When I felt this in class, I hastily wrote a note to myself to explore what this could be for my final project. In making my solo, although I understood the literal action on stage, and the motivations etc. etc. blah blah blah, I don’t think I could say I ever identified a transversal movement underneath the piece. This transversal movement could’ve come ideally from Oedipus itself, or maybe simply inspired by, but I think it would’ve made that process more pleasurable in having an anchor of reference.

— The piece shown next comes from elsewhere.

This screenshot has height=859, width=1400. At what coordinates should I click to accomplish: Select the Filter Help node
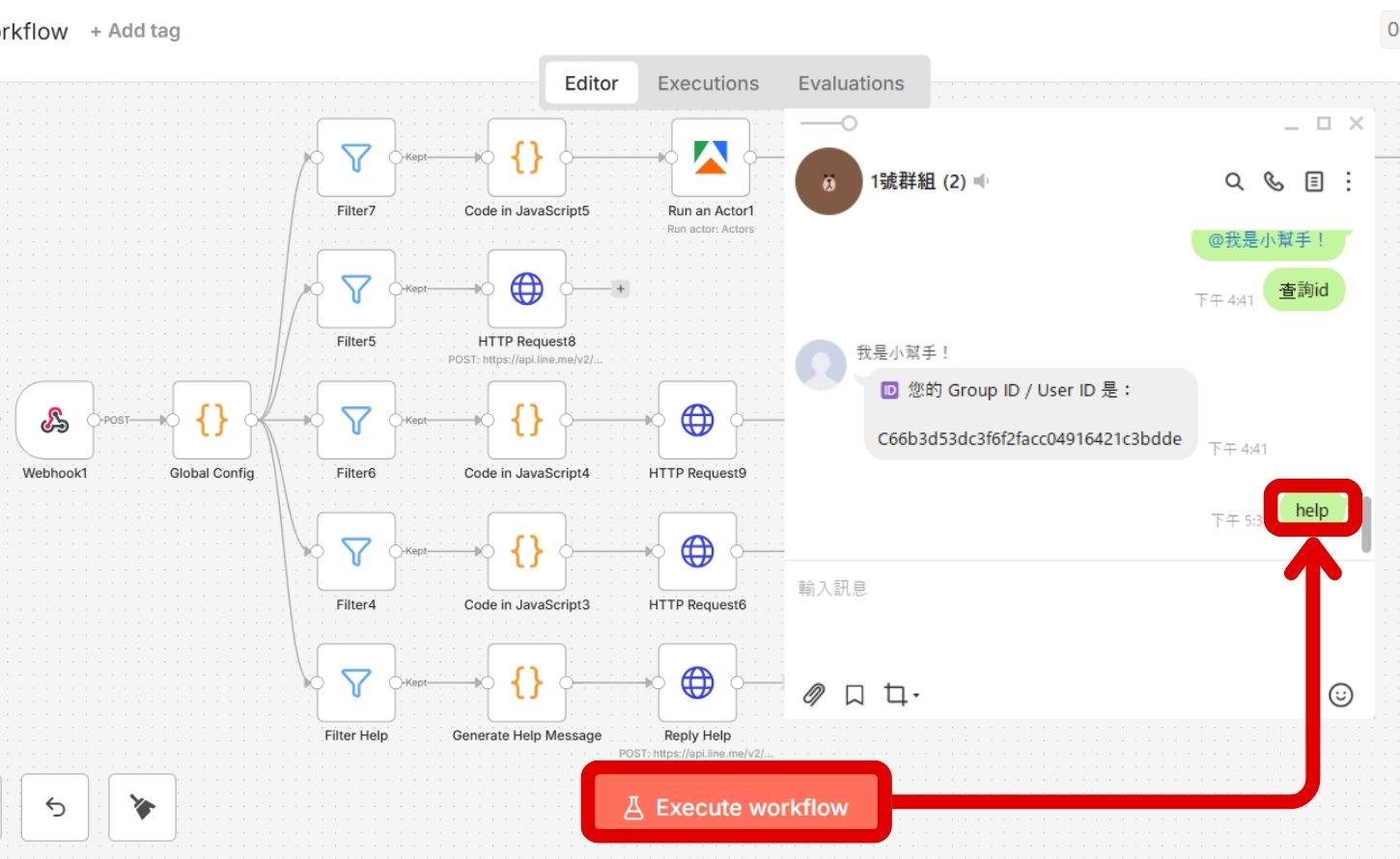coord(355,682)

Therefore, I am now making it a goal of mine to identify a transversal movement for my work – maybe based on religious text, ritual, or personal experiences. Just something underneath it all. 



10|09|20

 

 

It’s a very odd sensation transitioning from the all-out generative practice of the 99 hour Kuhu Minek project, into the much more considered process that Giacomo is taking us through.


The most immediate change that I feel – and that has clearly been highlighted to us – is that this new practice has little to no concern for the staging or the audience, whereas throughout the 99 hour process we were constantly reminded to create as if the audience was always there. It’s something I’ll be speaking to a lot in my longer reflection on that process, but it was actually quite difficult at first to create in that mindset. Conversely, it’s now difficult to jump back in the opposite direction with Giacomo.

An extra difficulty for myself personally in this practice is that I am often working from that place of looking towards what we are gifting to an audience. That is often my ‘why’ in the work. I want to give an audience an experience. So I find myself possibly in between these two modalities.

 

There’s also a significant amount of ‘mystery’ that permeates the work with Giacomo, and this has always been the case when working with him, but this time it is a little easier to follow the thread. The analysis of the text and the philosophy of finding in the work what interests and excites you is refreshing and encouraging, but I do have this deep fear that I won’t find anything to be interested in from the text that relates strongly to my personal experience.

It’s been said that this is likely to be something that is unknown to us/me, which makes me want to make it concrete even more! Something I have to resist, in this case.

 

This questioning of “why should I stand up from this chair?” is VERY POTENT my goodness. It’s something I think I’ve been struggling with a lot lately. A lot of my enjoyment in making theatre comes from the process of conceptualising, staging, and presenting work – rather than any pleasure I derive from investigating process or theme. A great example of this that I am very aware of is my Solo performance earlier in the year – successful enough for me to be content with the final work to a degree, but the actual process itself wasn’t pleasurable. I didn’t have a god enough reason to stand up from the chair and make it, other than “it’s a uni project, I have to do it.”

 

I know there have been shows I’ve made where I have had a very good reason to stand up from the chair, and these have often been successful – but more than that, they have been pleasurable to make. Difficult and strenuous, but if there’s that reason internally to keep digging, then it all becomes more engaging.

 

As we’re in the beginning stages of our final projects, I think I need to start really taking some of this preliminary work with Giacomo and transferring it to that process. Why am I making the work I want to make? Also, trying not to feel pressured to have some deep profound reasoning, but just being honest and interested. There’s a lot of pressure to be profound I feel, and I hope these 3 weeks with Giacomo will help break that to a degree.